PROBLEM DETAILS
Compute how many lines below contain the word "agent" and respond with that number only.

[Collected data entries]

============================================================

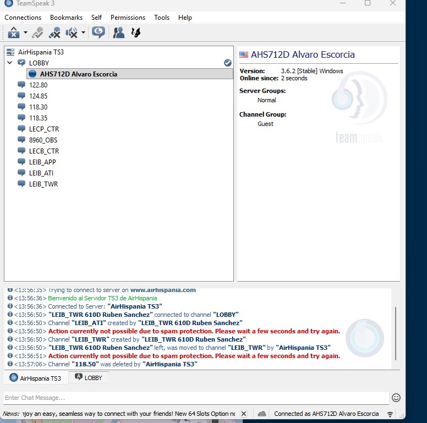Mute microphone using the toolbar icon

coord(54,33)
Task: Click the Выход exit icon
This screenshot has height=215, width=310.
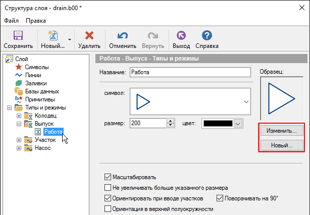Action: tap(181, 36)
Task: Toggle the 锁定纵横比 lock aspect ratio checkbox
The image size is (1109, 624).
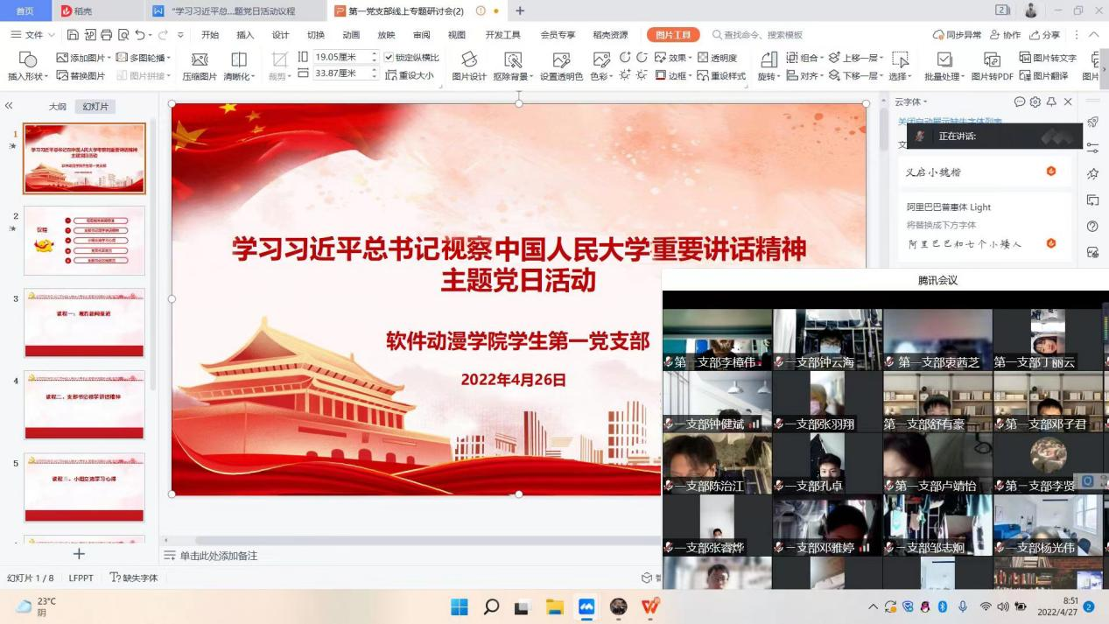Action: [390, 58]
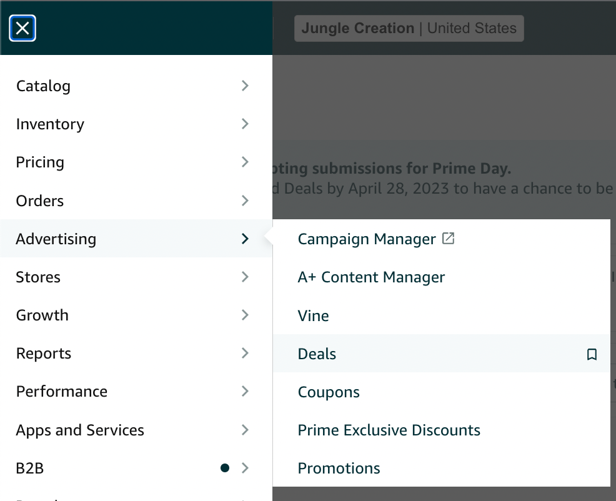616x501 pixels.
Task: Click the chevron beside Apps and Services
Action: 245,430
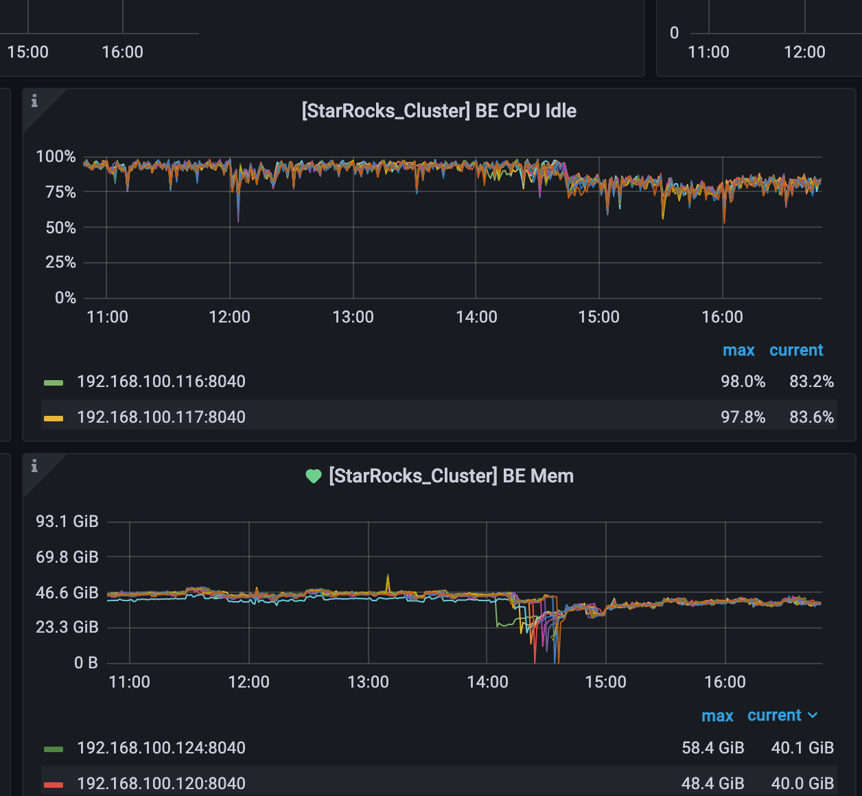Toggle series 192.168.100.117:8040 in CPU legend

(x=161, y=417)
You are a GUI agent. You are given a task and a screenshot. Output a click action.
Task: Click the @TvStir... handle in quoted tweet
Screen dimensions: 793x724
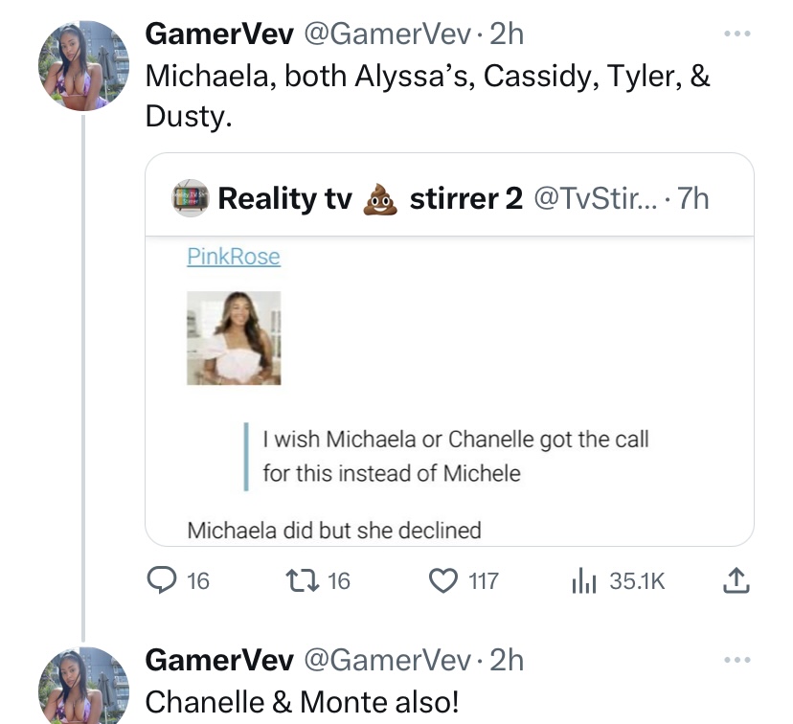tap(597, 198)
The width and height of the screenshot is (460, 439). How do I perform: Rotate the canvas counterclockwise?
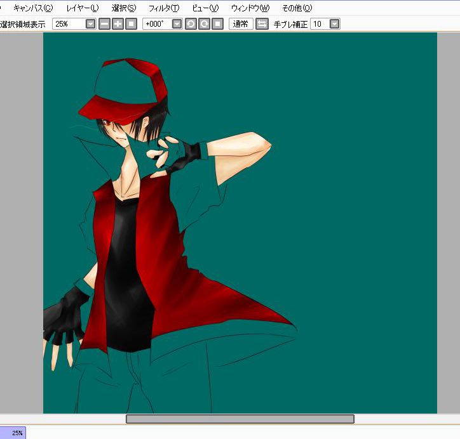[x=191, y=24]
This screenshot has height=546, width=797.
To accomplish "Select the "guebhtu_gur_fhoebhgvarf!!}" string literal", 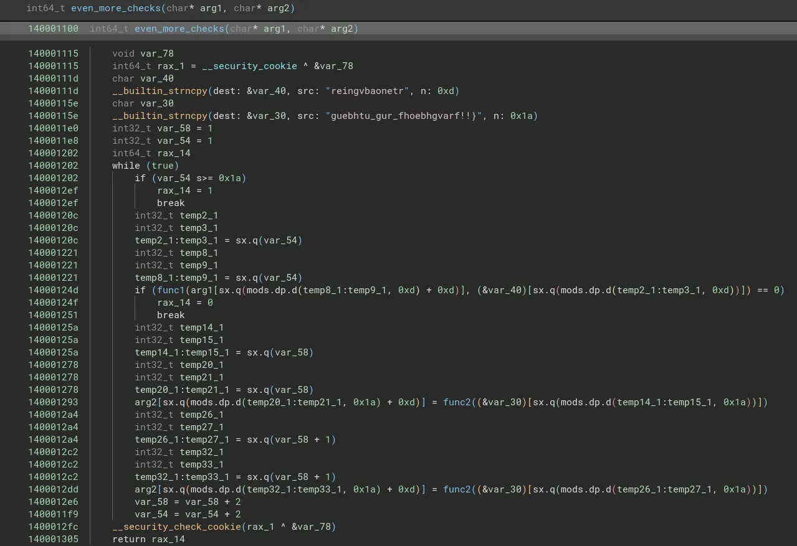I will pyautogui.click(x=406, y=116).
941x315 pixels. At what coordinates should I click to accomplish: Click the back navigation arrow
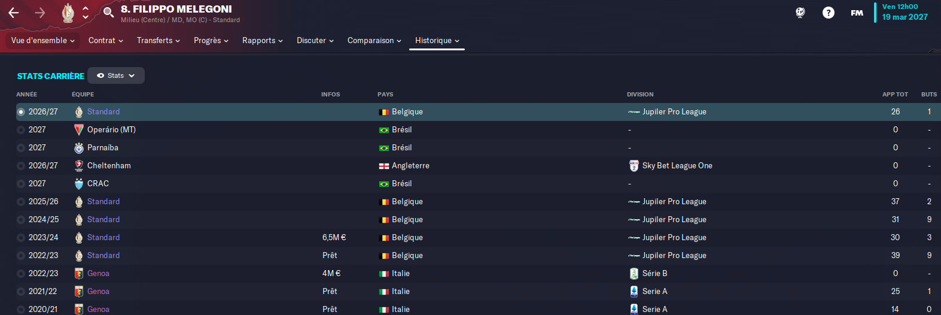(14, 13)
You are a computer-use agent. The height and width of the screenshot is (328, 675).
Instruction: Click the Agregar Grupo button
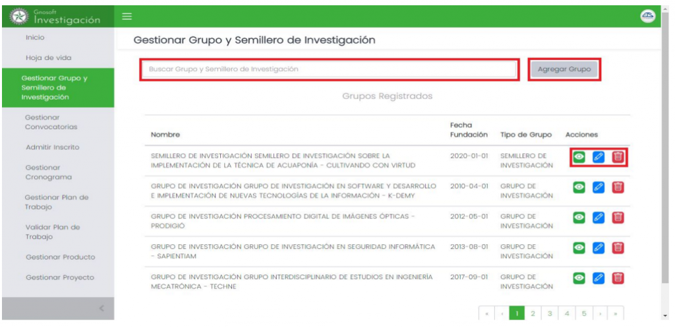click(564, 69)
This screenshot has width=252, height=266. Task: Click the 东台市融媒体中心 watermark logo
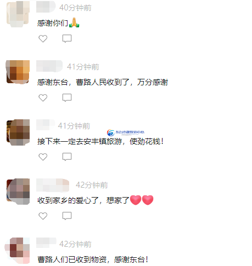pyautogui.click(x=126, y=132)
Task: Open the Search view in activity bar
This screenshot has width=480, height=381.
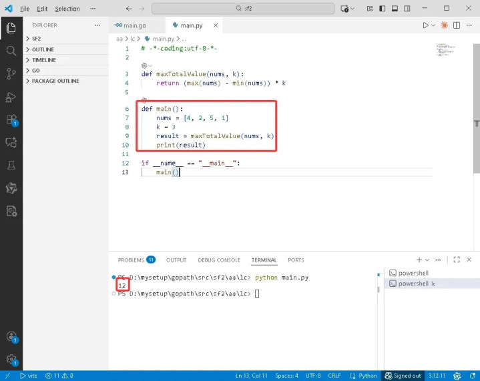Action: coord(11,51)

============================================================

EXERCISE OUTPUT
2